EXERCISE BRIEF: Among the entries, find each line that includes the string "computer" and list it.

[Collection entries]
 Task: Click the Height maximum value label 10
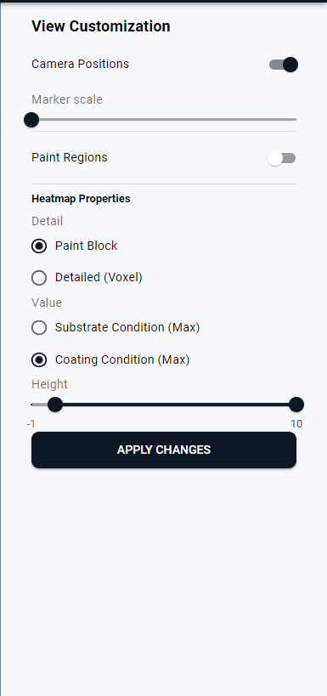pyautogui.click(x=296, y=424)
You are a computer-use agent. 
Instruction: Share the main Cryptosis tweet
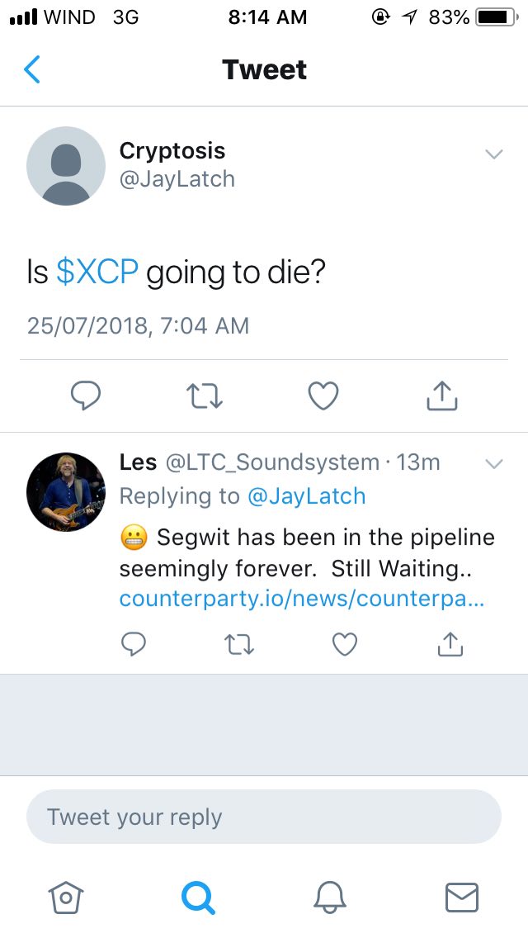(x=442, y=396)
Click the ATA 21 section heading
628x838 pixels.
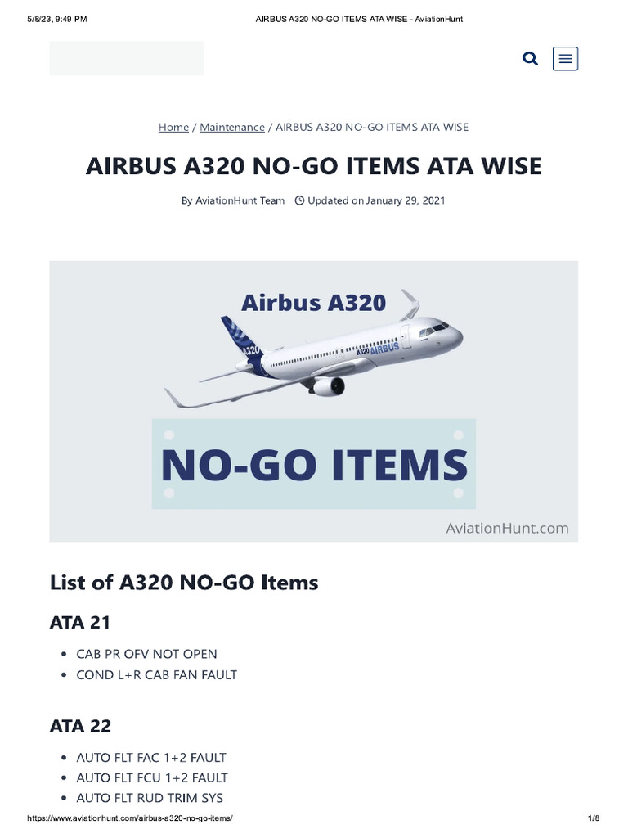[x=80, y=622]
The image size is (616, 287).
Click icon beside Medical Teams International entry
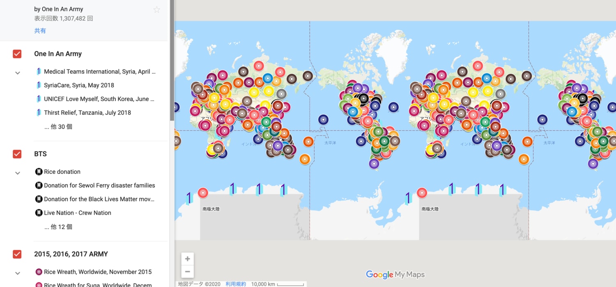click(39, 72)
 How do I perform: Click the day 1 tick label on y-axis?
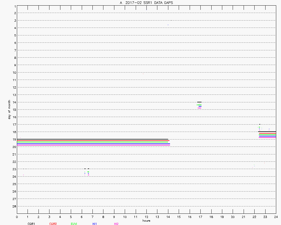[15, 6]
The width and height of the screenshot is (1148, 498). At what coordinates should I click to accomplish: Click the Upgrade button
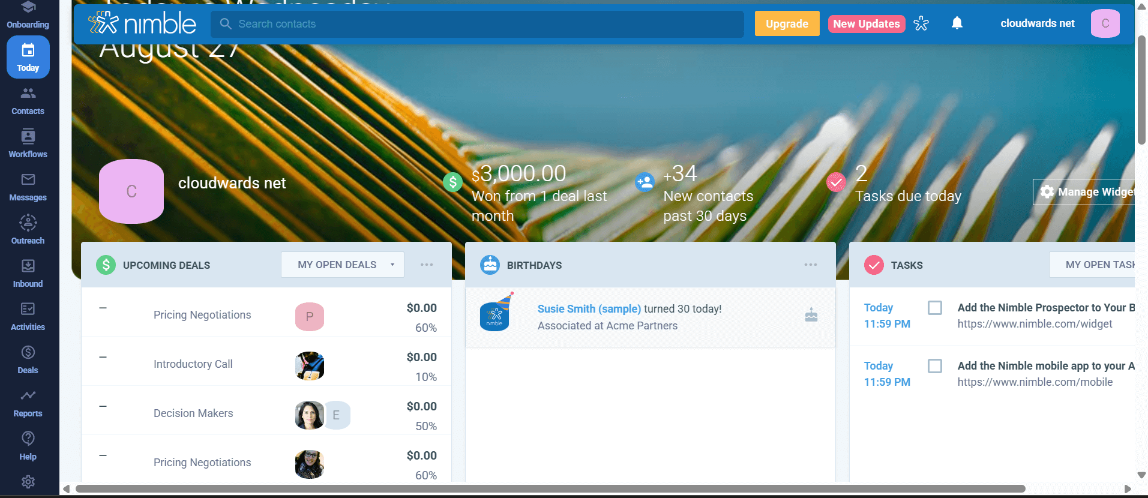click(786, 24)
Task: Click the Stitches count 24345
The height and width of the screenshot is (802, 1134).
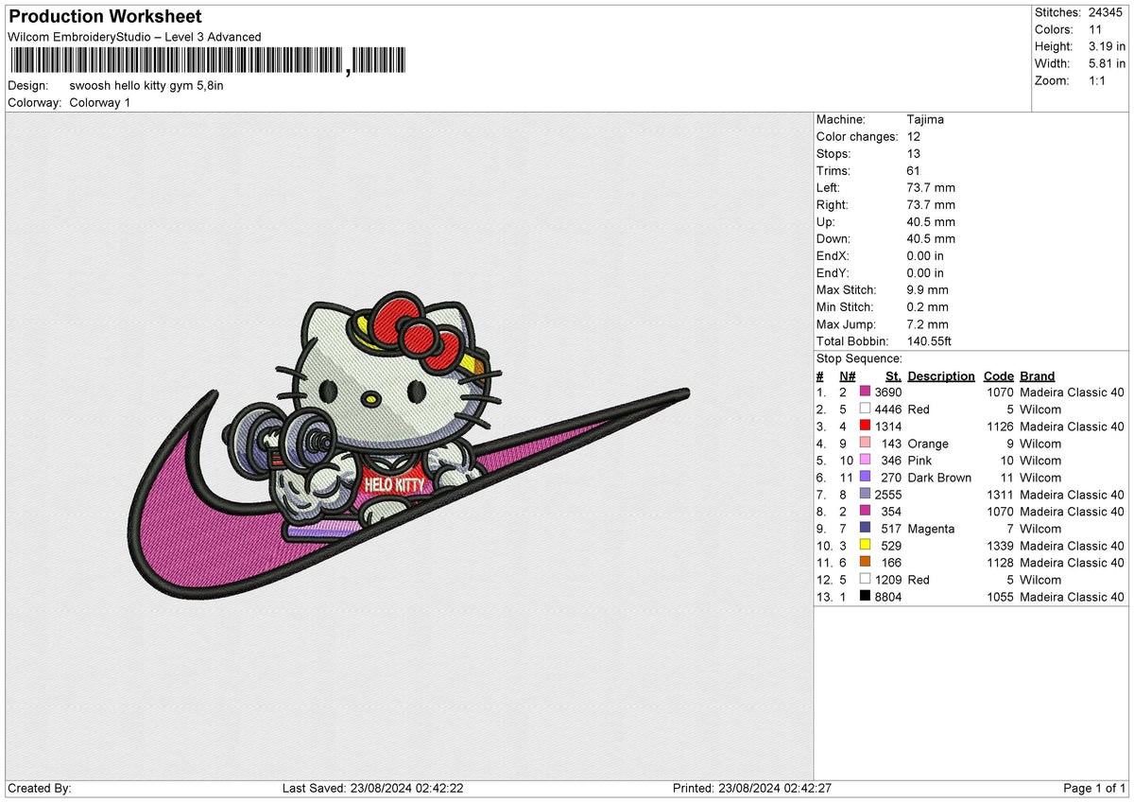Action: [1106, 12]
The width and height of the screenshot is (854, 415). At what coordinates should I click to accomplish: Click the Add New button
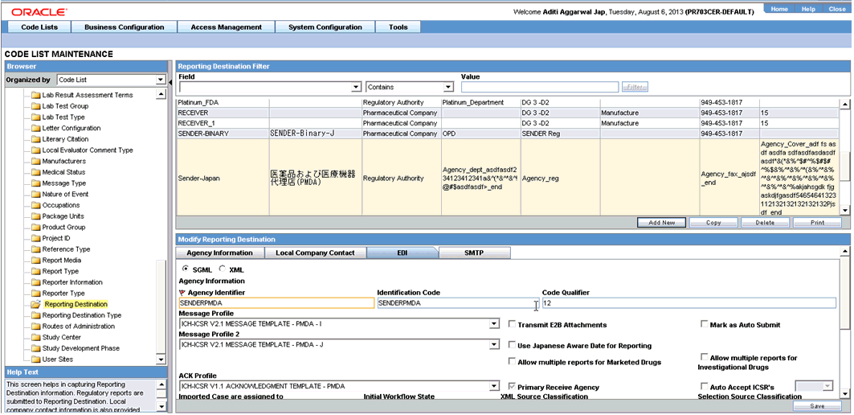pyautogui.click(x=661, y=223)
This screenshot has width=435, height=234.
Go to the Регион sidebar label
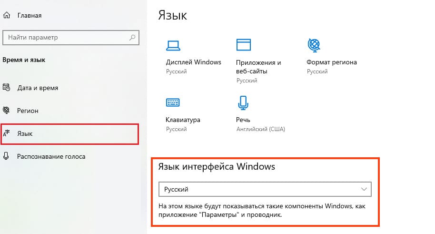point(28,111)
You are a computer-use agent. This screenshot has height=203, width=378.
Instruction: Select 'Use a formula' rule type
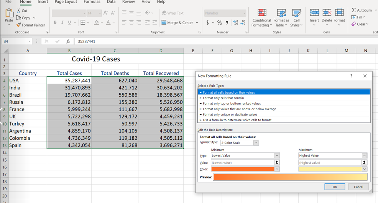click(237, 120)
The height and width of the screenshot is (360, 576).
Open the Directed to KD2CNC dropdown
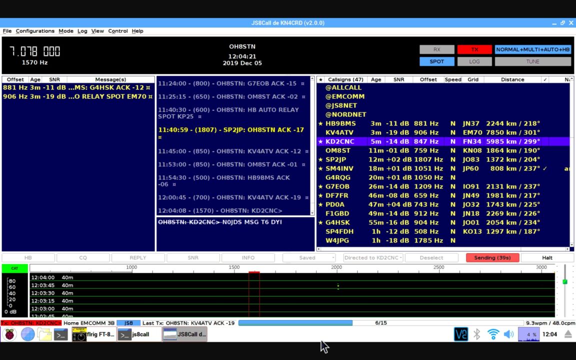pos(372,258)
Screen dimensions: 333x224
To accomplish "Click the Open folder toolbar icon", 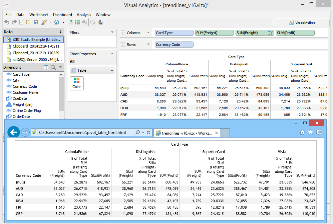I will click(x=28, y=22).
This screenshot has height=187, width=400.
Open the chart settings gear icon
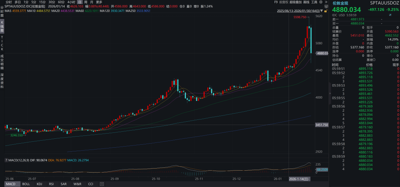coord(320,2)
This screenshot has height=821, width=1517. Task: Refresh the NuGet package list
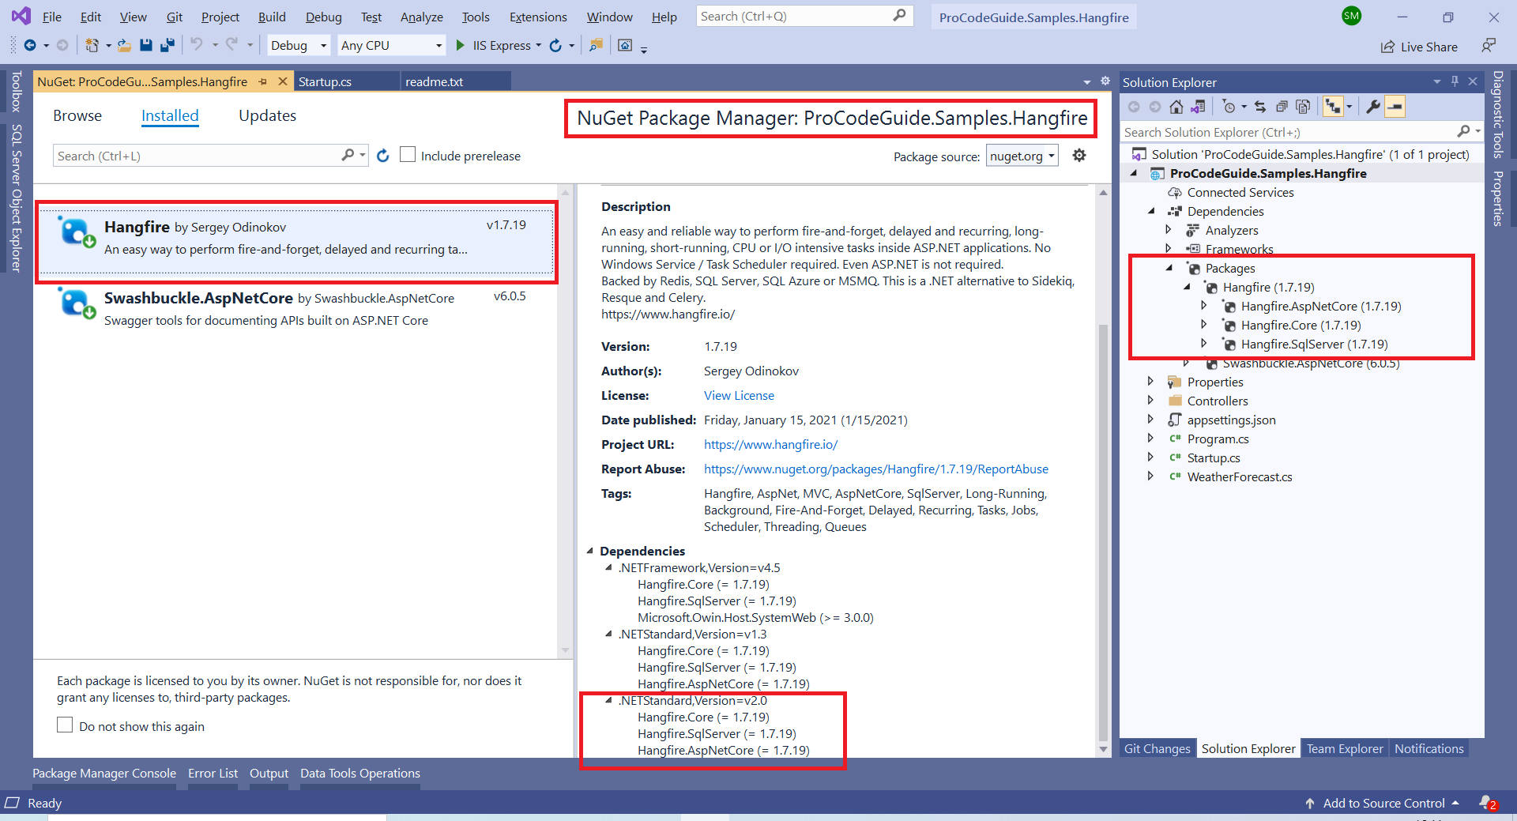click(x=383, y=156)
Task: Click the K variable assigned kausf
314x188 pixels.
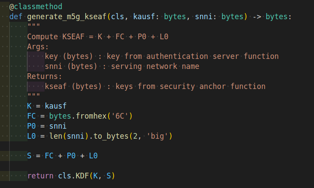Action: (x=29, y=106)
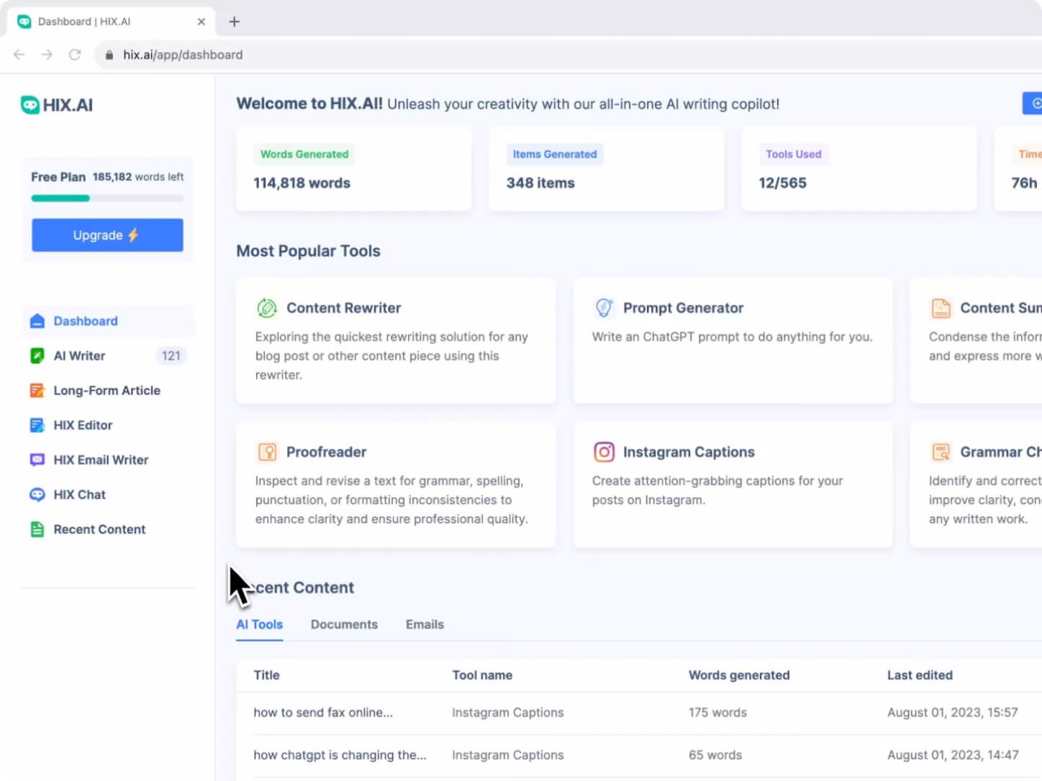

FINISHED EXERCISE:
You are a computer-use agent. 
You are a computer-use agent. This screenshot has height=203, width=378.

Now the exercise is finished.